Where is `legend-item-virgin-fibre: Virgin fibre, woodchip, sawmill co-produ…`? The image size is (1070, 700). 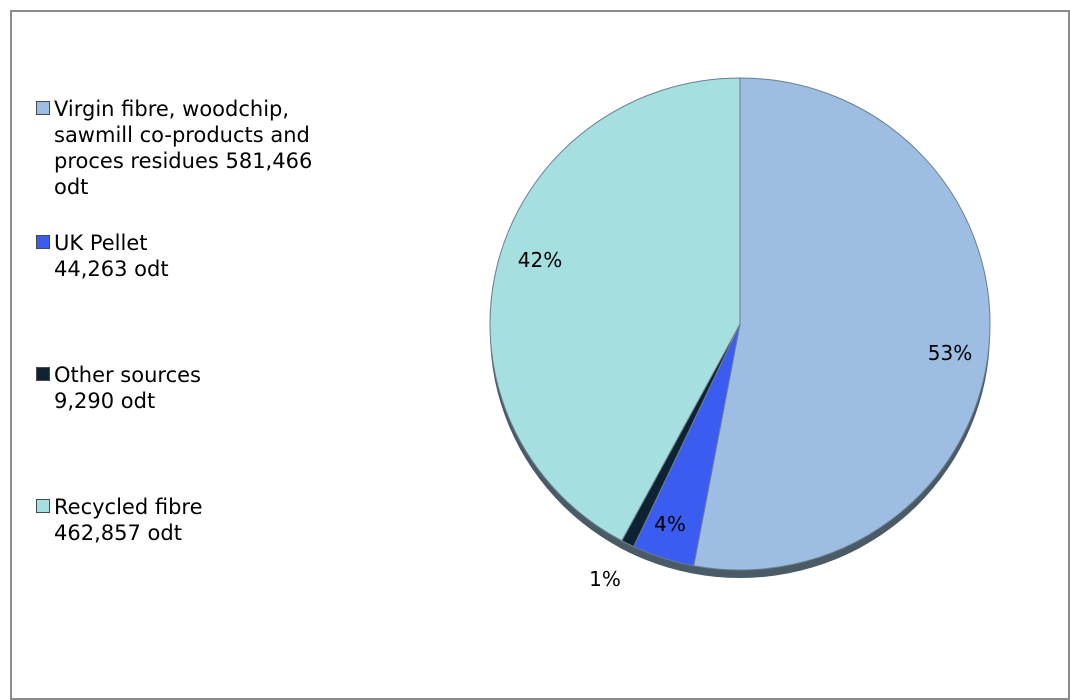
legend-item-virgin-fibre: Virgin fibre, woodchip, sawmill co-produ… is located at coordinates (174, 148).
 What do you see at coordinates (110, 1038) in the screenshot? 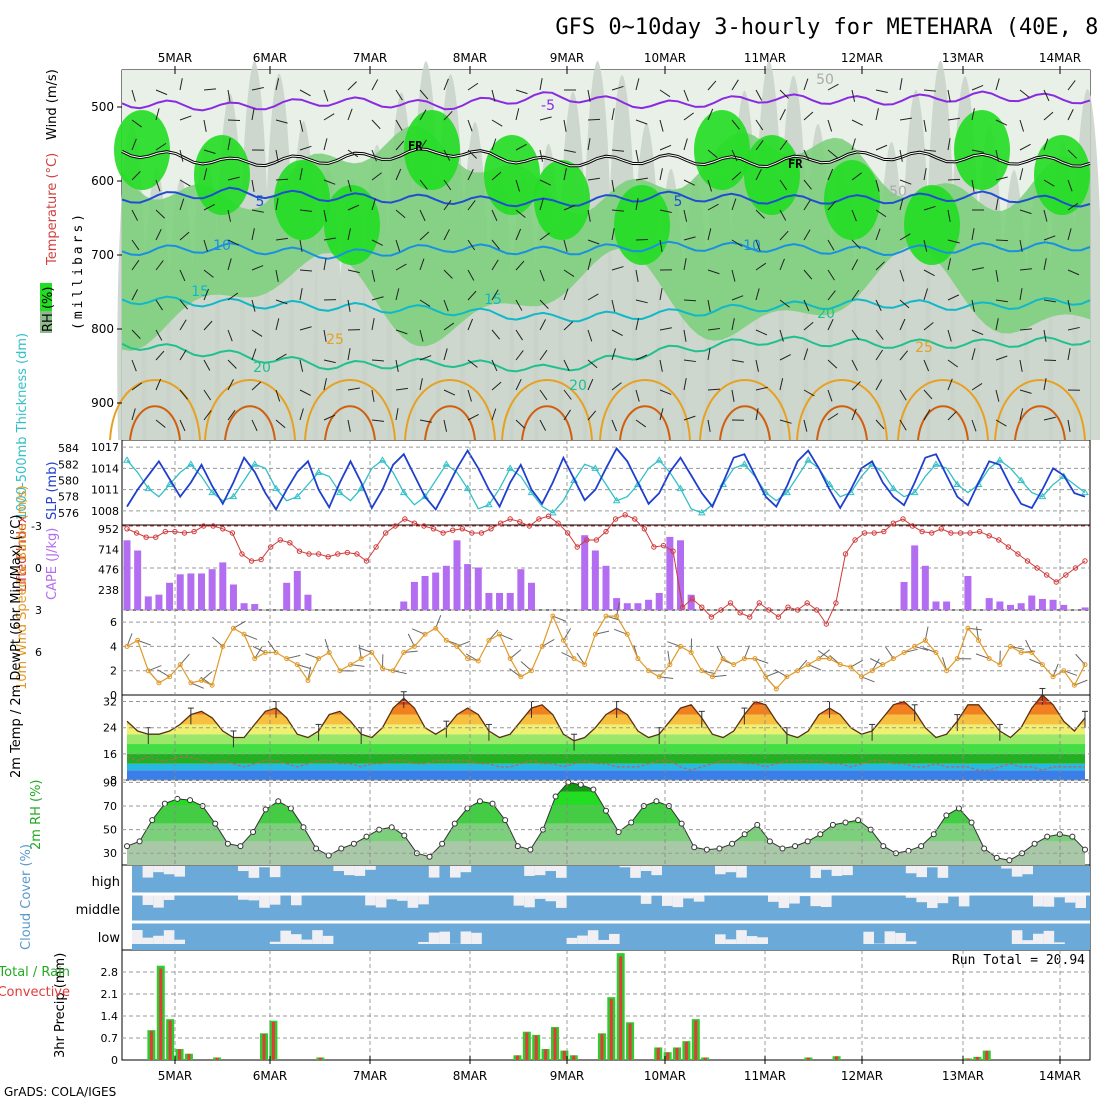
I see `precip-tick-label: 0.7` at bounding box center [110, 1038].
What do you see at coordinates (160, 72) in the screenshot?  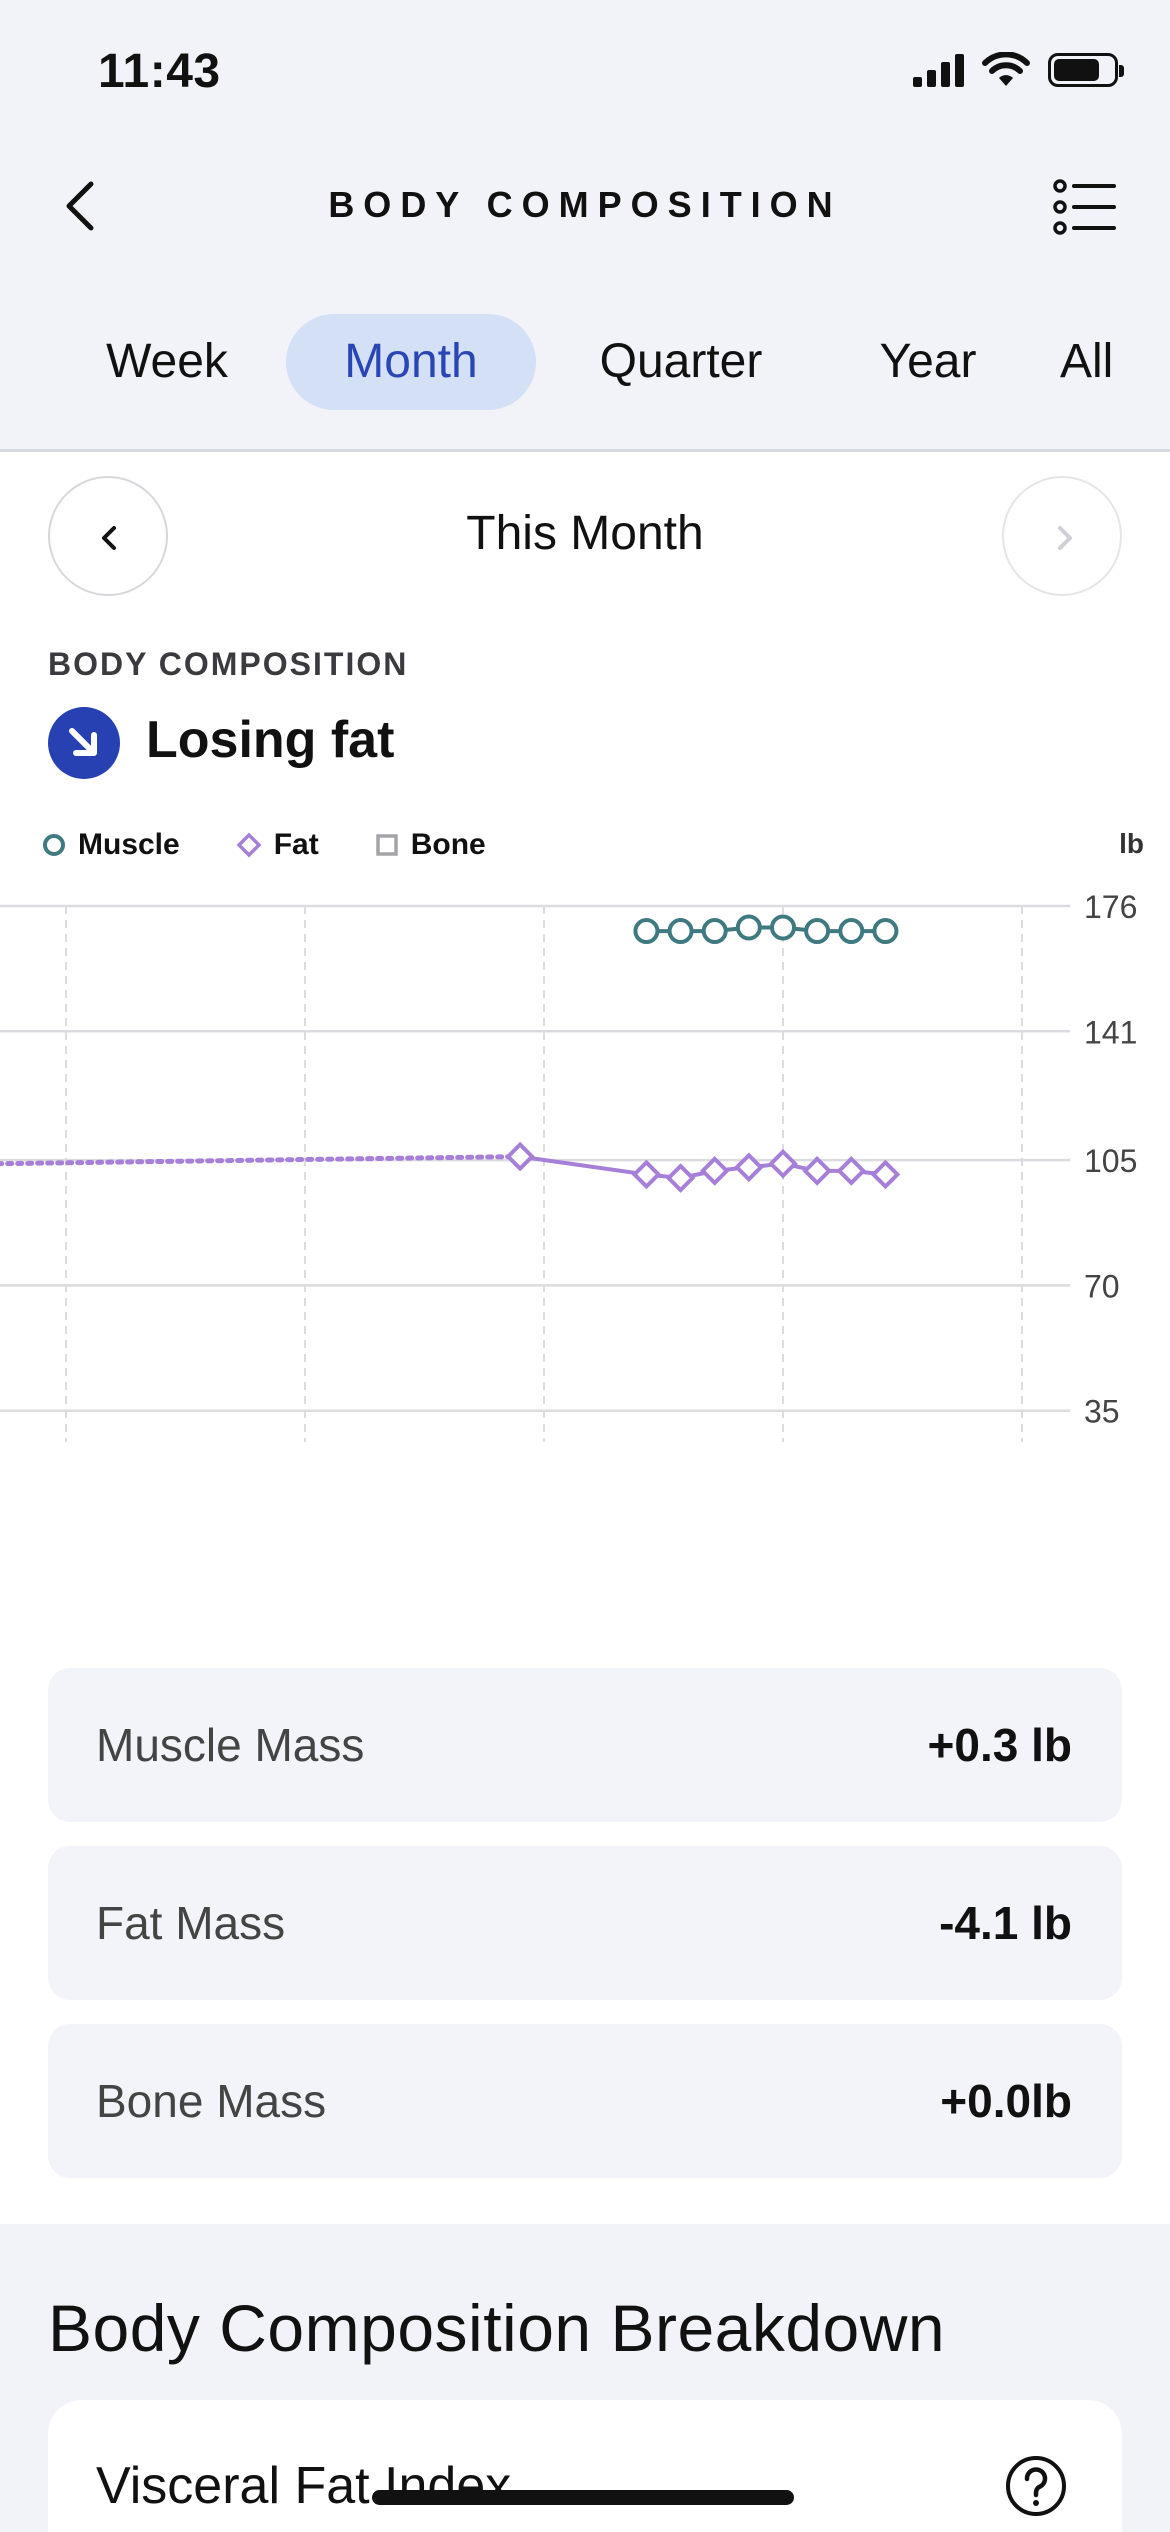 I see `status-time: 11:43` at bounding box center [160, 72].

_Problem_
Print the data from its first line up to and including the line that contains "center [110, 1038].", copied word for word, and leave out the pictures.

_Solution_
Where is `legend-item-virgin-fibre: Virgin fibre, woodchip, sawmill co-produ…`? The image size is (1070, 700). 
legend-item-virgin-fibre: Virgin fibre, woodchip, sawmill co-produ… is located at coordinates (174, 148).
 What do you see at coordinates (110, 1038) in the screenshot? 
I see `precip-tick-label: 0.7` at bounding box center [110, 1038].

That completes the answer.